SoundConsensus is an interactive visualization by @mattbrehmer for comparing multiple ranked lists of record reviews from prominent music publications. The data visualized here represents the most-reviewed records released in a calendar year, according to the music publication aggregator site albumoftheyear.org.
Visual Encoding: Each column is associated with a music publication. Each cell containing a bar corresponds to a review score. The vertical position of a cell encodes its rank among other reviews from that publication. The bars in each cell encode the score itself.
The first column is unique in that it encodes the overall rank and score calculated by albumoftheyear.org.
The columns are of unequal size because: (1) not all of the music publications reviewed all of the records; and (2) some music publications use a 10-point scale when rating a record, resulting in more ties than those using a 100-point or decimal scale.

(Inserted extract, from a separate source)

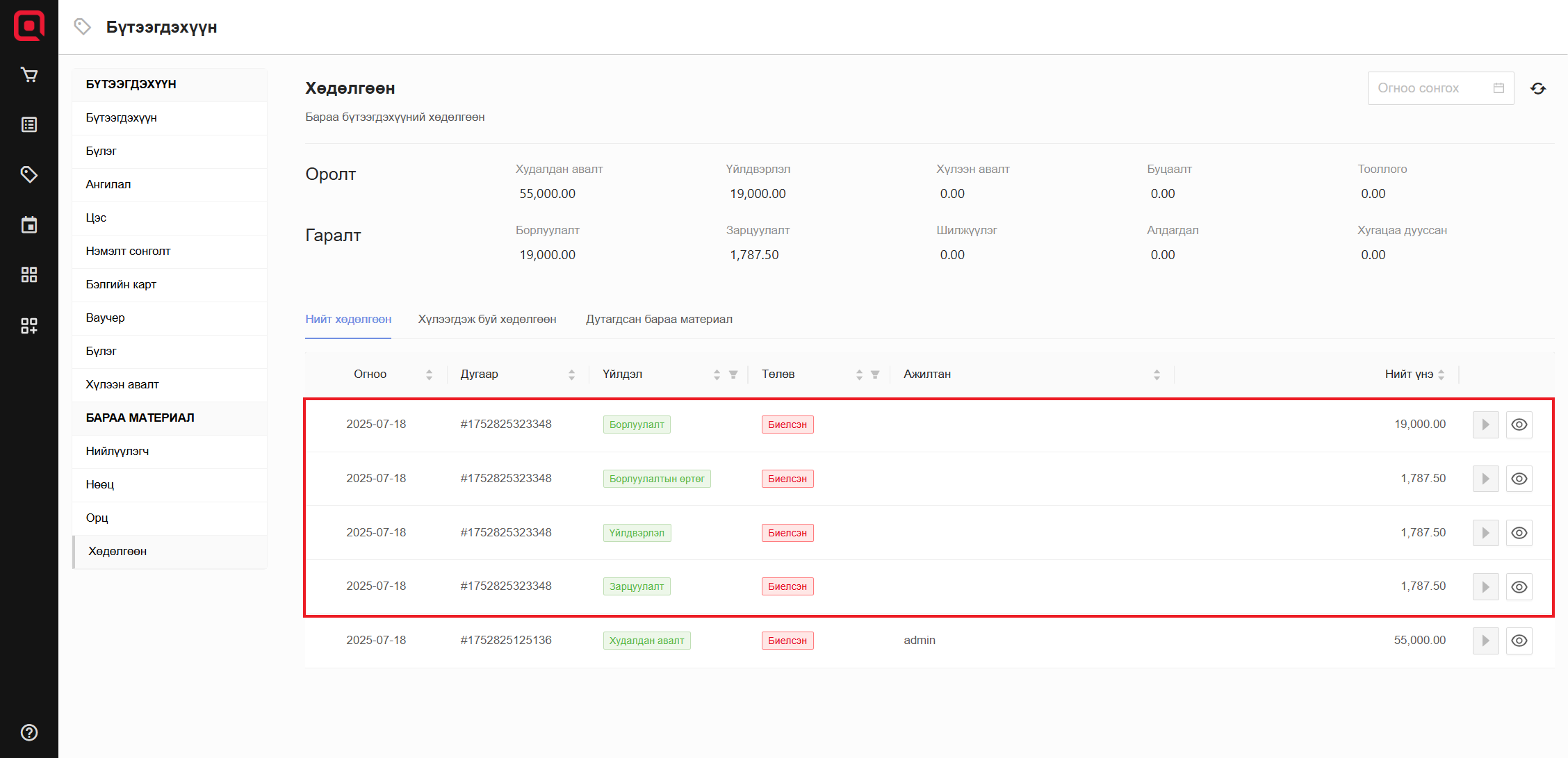The image size is (1568, 758).
Task: Show details of the Зарцуулалт row
Action: (x=1519, y=587)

Interaction: Hover over a record's artist or name to highlight the ranks and scores across all of the music publications who reviewed the record, and to see details about the record (such as genre, record label, and release date) in the panel at the lower left.
You can also hover over any cell. Clicking on a cell makes the highlighting persist, which can facilitate comparisons between records. Clicking again removes the highlight.

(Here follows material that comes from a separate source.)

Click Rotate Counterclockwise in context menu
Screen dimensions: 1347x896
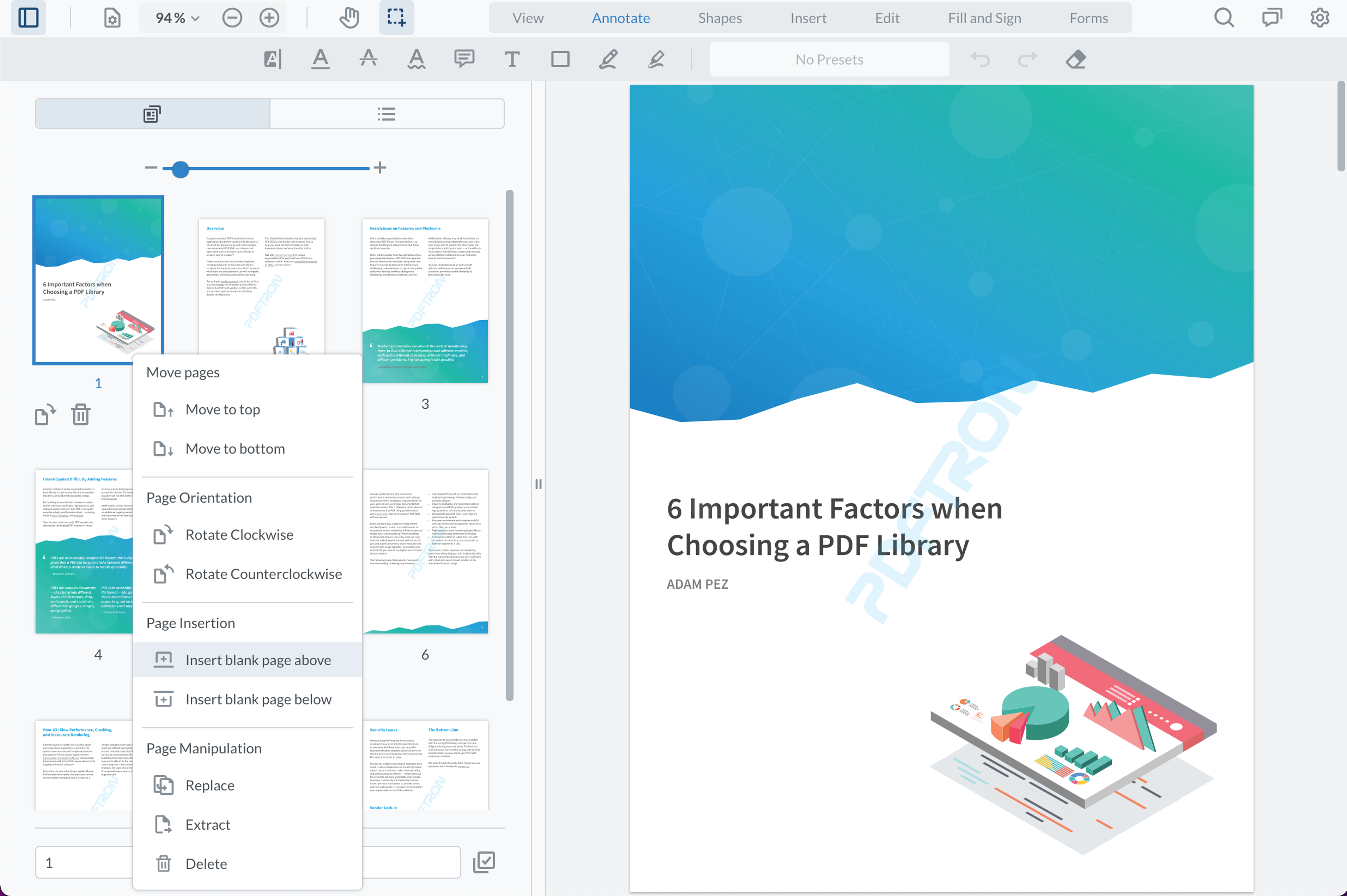click(263, 574)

Click on an artist name or album name to visit corresponding albumoftheyear.org artist and album profile pages, which contain links to the original reviews.
Hover over a column header to see the corresponding music publication's full name in a tooltip, along with details about the publication in the panel at the lower left.
Genre & Record Label Filtering: Select a musical genre and / or record label from the dropdown boxes in the lower left to filter the list of records (filtering maintains the relative rank positions of review scores).
Consensus Filtering: Select a consensus level from the dropdown box in the lower left to filter based on a record's standard deviation of review scores, where a high standard deviation corresponds to a low consensus, and vice versa.